I
Cesó de quejarse la pobrecita, movió la cabeza, fijando los tristes
ojos en las personas que rodeaban su lecho, extinguiose poco a poco su
aliento, y espiró. El Ángel de la Guarda, dando un suspiro, alzó el
vuelo y se fue.
La infeliz madre no creía tanta desventura; pero el lindísimo rostro
de Celinina se fue poniendo amarillo y diáfano como cera; enfriáronse
sus miembros, y quedó rígida y dura como el cuerpo de una muñeca.
Entonces llevaron fuera de la alcoba a la madre, al padre y a los más
inmediatos parientes, y dos o tres amigas y las criadas se ocuparon en
cumplir el último deber con la pobre niña muerta.

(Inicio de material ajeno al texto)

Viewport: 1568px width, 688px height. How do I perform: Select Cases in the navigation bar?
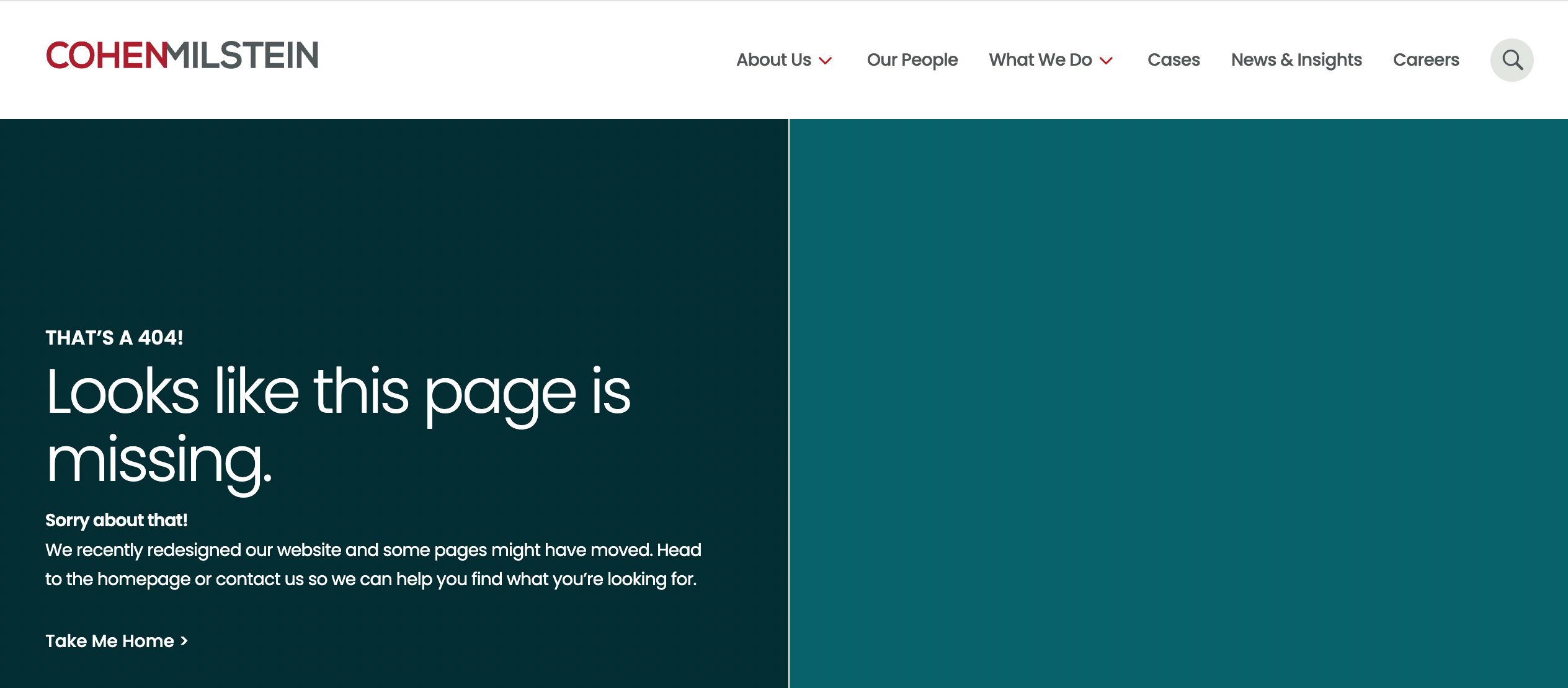tap(1174, 60)
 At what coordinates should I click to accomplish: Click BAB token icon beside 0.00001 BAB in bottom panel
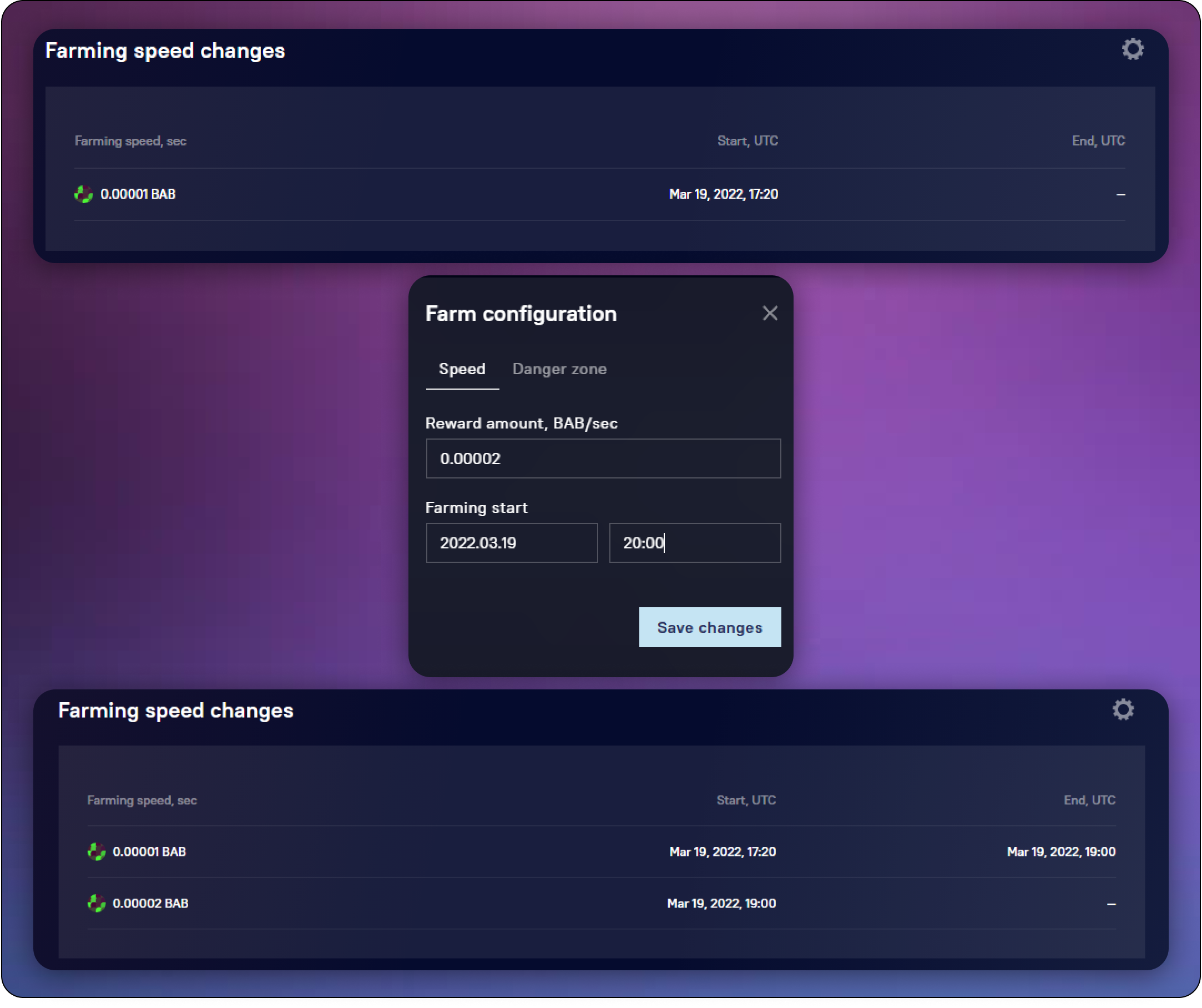point(96,851)
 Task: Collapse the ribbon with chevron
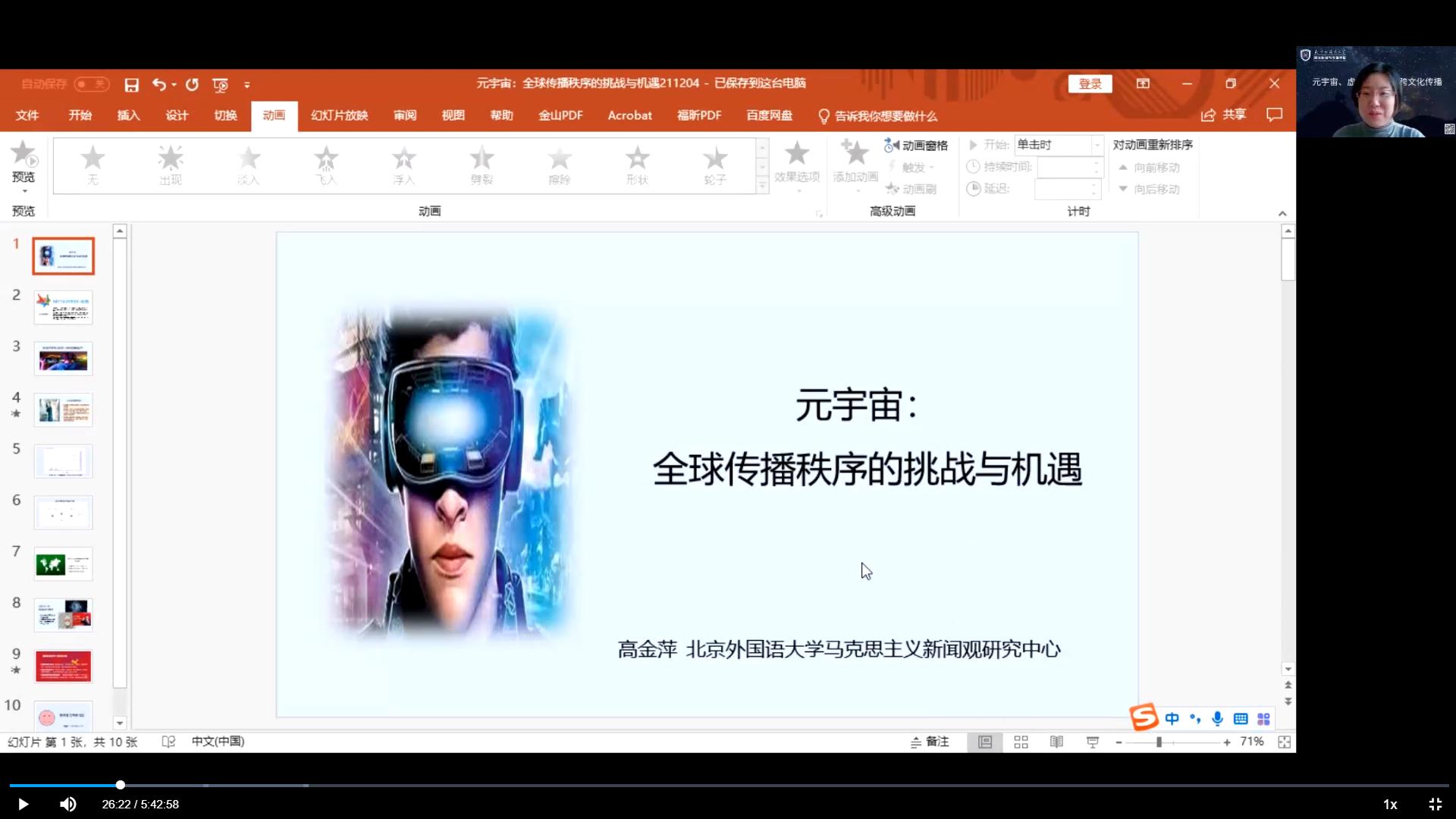tap(1282, 214)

La vistieron con riquísimo traje de batista, la falda blanca y ligera
como una nube, toda llena de encajes y rizos que la asemejaban a
espuma. Pusiéronle los zapatos, blancos también y apenas ligeramente
gastada la suela, señal de haber dado pocos pasos, y después tejieron,
con sus admirables cabellos de color castaño obscuro, graciosas trenzas
enlazadas con cintas azules. Buscaron flores naturales, mas no
hallándolas, por ser tan impropia de ellas la estación, tejieron una
linda corona con flores de tela, escogiendo las más bonitas y las que
más se parecían a verdaderas rosas frescas traídas del jardín.

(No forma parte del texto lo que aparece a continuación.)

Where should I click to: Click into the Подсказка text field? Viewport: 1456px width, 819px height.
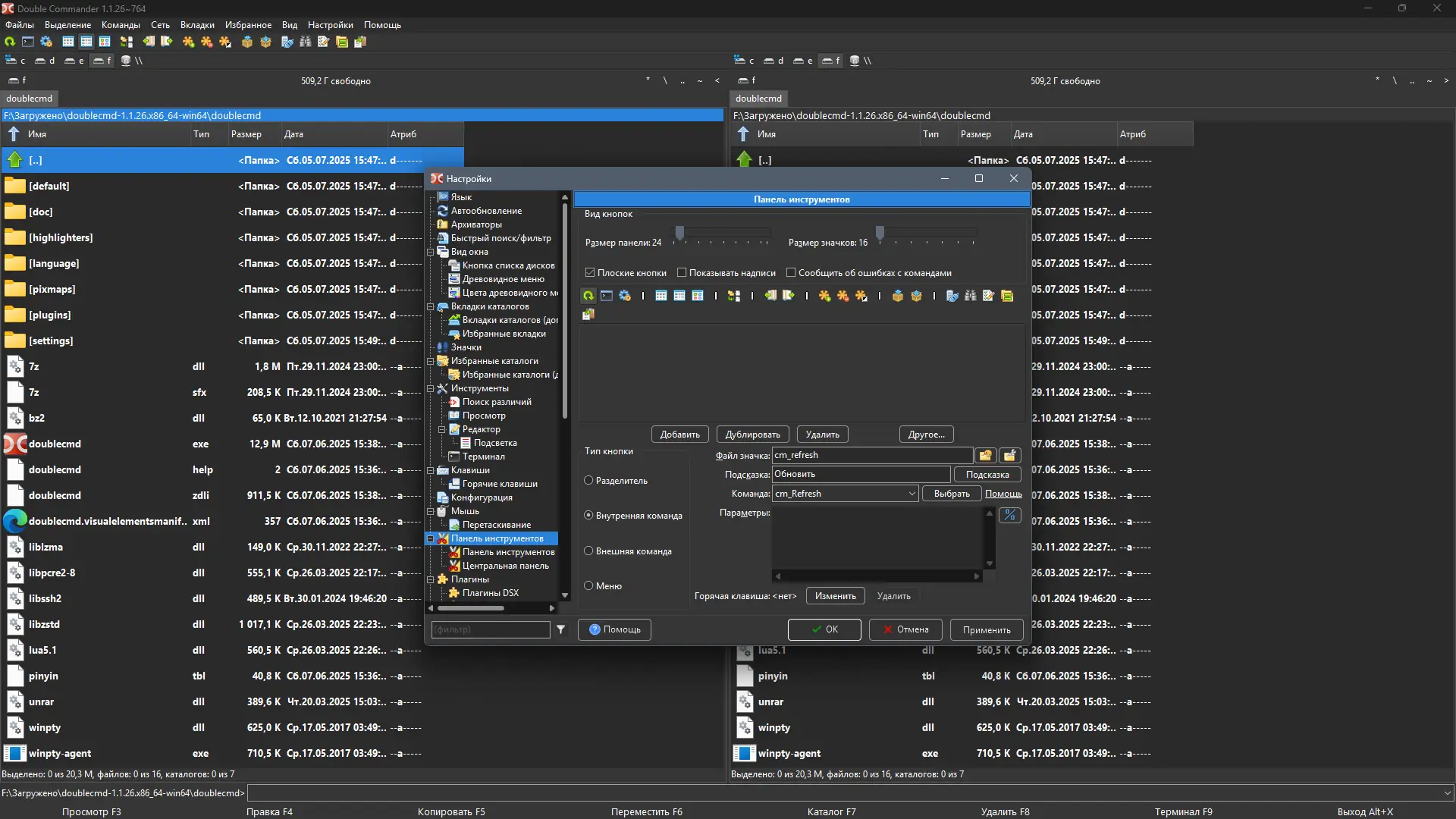point(861,475)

Un hombre antipático trajo una caja algo mayor que la de un violín,
forrada de seda azul con galones de plata, y por dentro guarnecida de
raso blanco. Colocaron dentro a Celinina, sosteniendo su cabeza en
preciosa y blanda almohada, para que no estuviese en postura violenta, y
después que la acomodaron bien en su fúnebre lecho, cruzaron sus
manecitas, atándolas con una cinta, y entre ellas pusiéronle un ramo de
rosas blancas, tan hábilmente hechas por el artista, que parecían hijas
del mismo Abril.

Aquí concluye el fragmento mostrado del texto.